INPUT MATERIAL:
=== Begin Enclosure ===
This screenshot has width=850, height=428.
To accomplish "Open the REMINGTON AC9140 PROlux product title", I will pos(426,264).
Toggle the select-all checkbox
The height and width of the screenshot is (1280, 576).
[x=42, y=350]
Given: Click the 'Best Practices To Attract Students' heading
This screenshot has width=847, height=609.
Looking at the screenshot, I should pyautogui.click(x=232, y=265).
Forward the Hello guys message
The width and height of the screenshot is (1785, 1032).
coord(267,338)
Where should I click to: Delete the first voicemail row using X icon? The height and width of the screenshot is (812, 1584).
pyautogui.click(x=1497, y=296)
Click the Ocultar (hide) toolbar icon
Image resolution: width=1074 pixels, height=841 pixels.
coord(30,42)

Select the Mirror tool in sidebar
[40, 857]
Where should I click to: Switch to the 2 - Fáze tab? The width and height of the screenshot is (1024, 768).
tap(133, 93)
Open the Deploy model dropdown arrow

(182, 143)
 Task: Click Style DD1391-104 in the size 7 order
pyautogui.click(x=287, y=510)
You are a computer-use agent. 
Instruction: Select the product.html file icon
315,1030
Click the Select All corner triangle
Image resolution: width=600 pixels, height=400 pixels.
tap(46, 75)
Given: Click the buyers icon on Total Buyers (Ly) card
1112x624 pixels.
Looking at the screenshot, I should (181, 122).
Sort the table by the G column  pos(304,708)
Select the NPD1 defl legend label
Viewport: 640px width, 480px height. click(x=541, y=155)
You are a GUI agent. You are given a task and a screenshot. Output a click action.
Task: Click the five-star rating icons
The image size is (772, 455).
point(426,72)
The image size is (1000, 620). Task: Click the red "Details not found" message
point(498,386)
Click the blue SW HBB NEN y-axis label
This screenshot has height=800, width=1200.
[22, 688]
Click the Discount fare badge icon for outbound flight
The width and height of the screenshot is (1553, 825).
=== End Enclosure ===
EXERCISE REQUIREMENTS: Begin with the line that contains "Where should I click to: Delete" and print each line exactly until the data ends, including the last line.

FINAL ANSWER:
Where should I click to: Delete the first voicemail row using X icon? The height and width of the screenshot is (812, 1584).
pyautogui.click(x=1497, y=296)
Click the Ocultar (hide) toolbar icon
Image resolution: width=1074 pixels, height=841 pixels.
coord(30,42)

Select the Mirror tool in sidebar
[40, 857]
Where should I click to: Switch to the 2 - Fáze tab? The width and height of the screenshot is (1024, 768).
tap(133, 93)
Open the Deploy model dropdown arrow

(182, 143)
 Task: Click Style DD1391-104 in the size 7 order
pyautogui.click(x=287, y=510)
You are a computer-use agent. 
Instruction: Select the product.html file icon
315,1030
Click the Select All corner triangle
Image resolution: width=600 pixels, height=400 pixels.
tap(46, 75)
Given: Click the buyers icon on Total Buyers (Ly) card
1112x624 pixels.
Looking at the screenshot, I should (181, 122).
Sort the table by the G column  pos(304,708)
Select the NPD1 defl legend label
Viewport: 640px width, 480px height. click(x=541, y=155)
You are a GUI agent. You are given a task and a screenshot. Output a click action.
Task: Click the five-star rating icons
The image size is (772, 455).
point(426,72)
The image size is (1000, 620). Task: Click the red "Details not found" message
point(498,386)
Click the blue SW HBB NEN y-axis label
This screenshot has height=800, width=1200.
[22, 688]
Click the Discount fare badge icon for outbound flight
The width and height of the screenshot is (1553, 825).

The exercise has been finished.